Descobri seu segredo... você esteve em mim o tempo todo. Uma pequena criança tentando consertar o mundo. Um pequeno anjo que tinha em mim a sua prisão. Minha alma. Alma de meu Bennario.

“Já faz muito tempo que o último ouriço quebrou o telhado”.Falou-me com um certo tédio.

“Sim...muito tempo... O castanheiro já não existe mais”. Quando falei isso, seus olhinhos se arregalaram. 

Alegria e dor? Seria possível as duas energias ali ao mesmo tempo, diante de mim, no brilho dos olhos daquele menino? “Um inverno muito longo e frio o ressecou, e isso mesmo já faz muito tempo”.
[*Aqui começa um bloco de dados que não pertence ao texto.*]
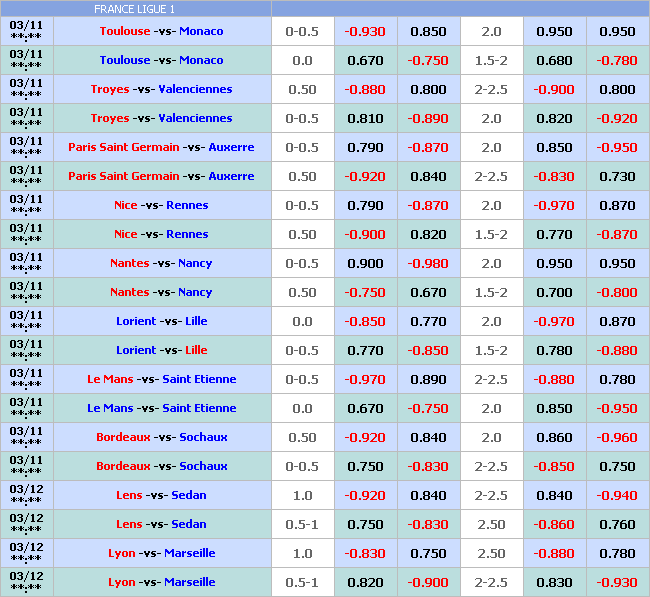650x597 pixels.
Task: Choose the 0.700 over odds for Nantes vs Nancy
Action: 554,292
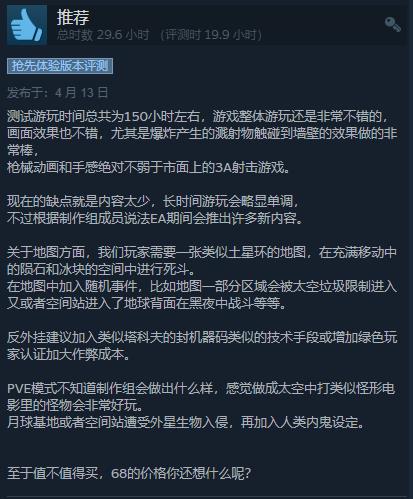Screen dimensions: 413x499
Task: Click the 总时数 29.6 小时 playtime text
Action: click(103, 35)
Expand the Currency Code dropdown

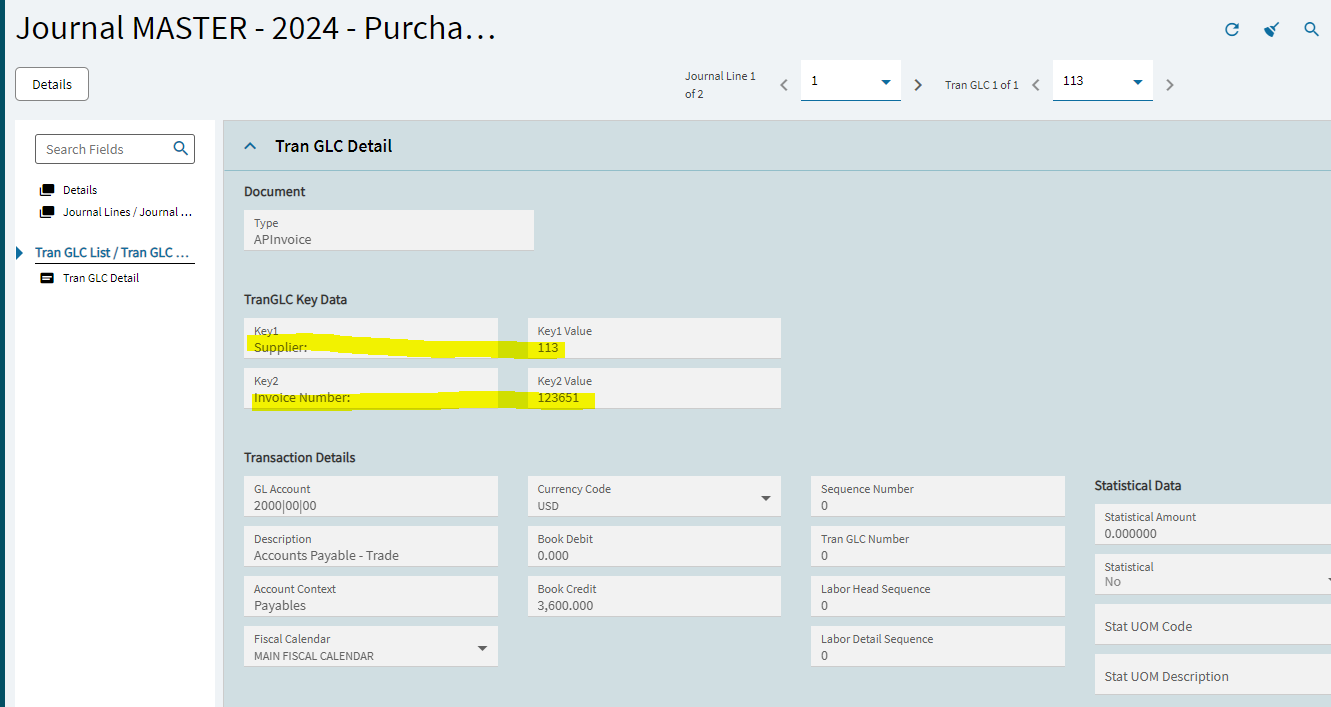(x=766, y=498)
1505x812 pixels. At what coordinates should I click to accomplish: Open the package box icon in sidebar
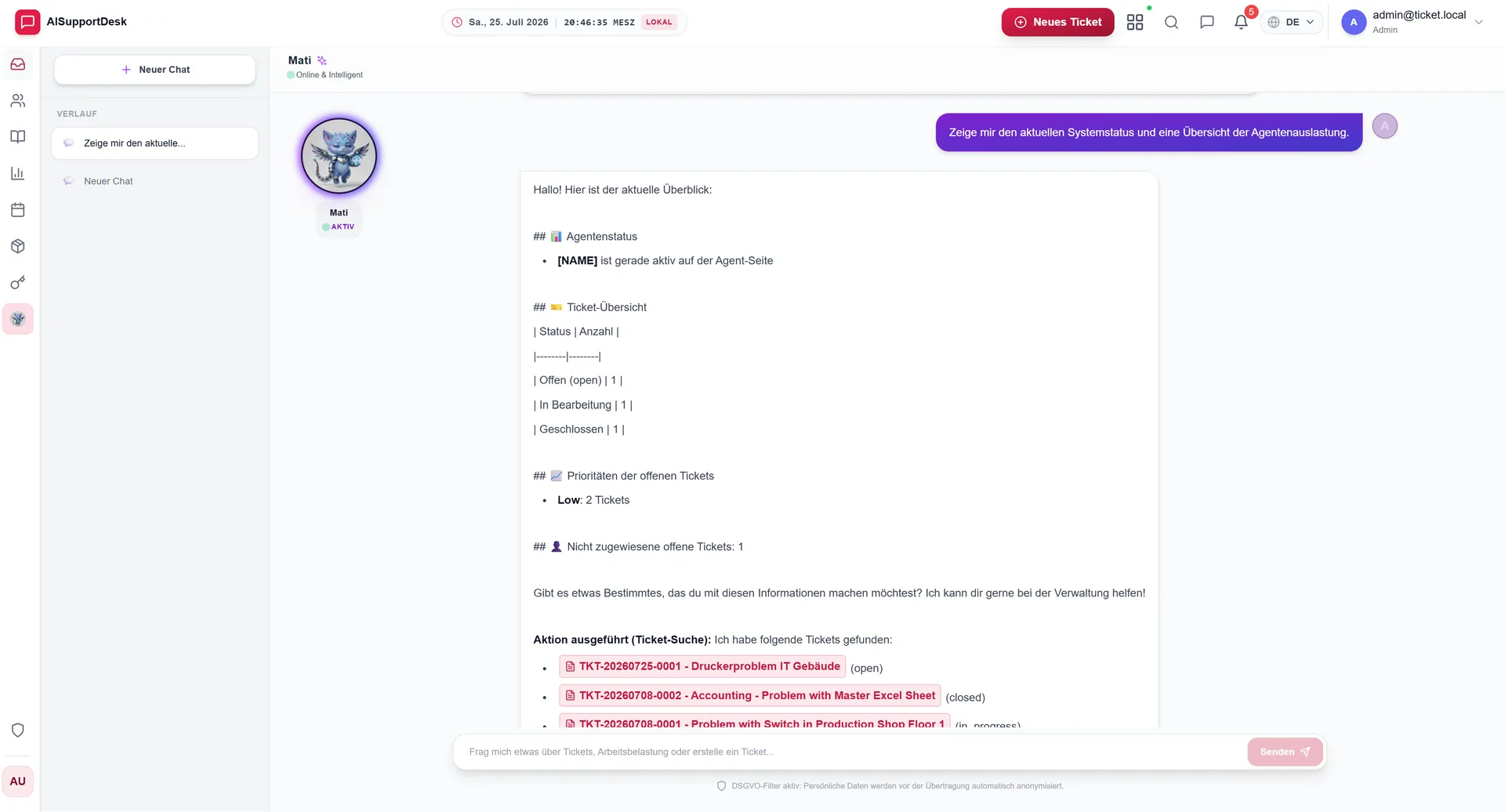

Então ele caminhou até a porta e a empurrou, deu uma última olhada no pedaço de papel, “eu irei”, disse num sorriso sutil, “pode ter certeza”. O dia lá fora estava claro em pura luz. Sobre a casa, o castanheiro sem vida ainda se erguia, ressecado e sem vida. Ele protegeu os olhos do sol e mediu aquele gigante, razão de sua vida, de sua dedicação. Deu uma última olhada a mim e correu na direção das montanhas. “Diga que a ama”,ele gritou ao longe, “diga isso!”...

“É você que está aí?”. Sim. Ela acordara. Sua nudez coberta pelas sombras.Mas dali eu podia quase ver e entender seu rosto.

Já faz tempo...

Minha alma que se espalhara. Colar de mil contas que um dia se rompeu. Todas as minhas pérolas estão aqui agora. As mil pérolas. Meu sossego. “Diga que a ama”, eu ouvi a voz do menino dentro de mim novamente. Sorri. “Por que sorri?...Ela me perguntou, estava perto da porta.


“Amo você”, eu disse, não eram palavras novas ou cheias de segredo. Ela saiu para o alpendre. A luz do dia clareou seu rosto e a sala.  Um dia lindo, o rosto como o dia. No horizonte o sol, na areia da praia um pequeno bote sem remos. “Quem seria o louco que imaginaria um lugar assim?” Ela fez essa pergunta sem me olhar; quando virou-me o rosto trouxe-me junto, o sorriso mais belo que sua vida me deu.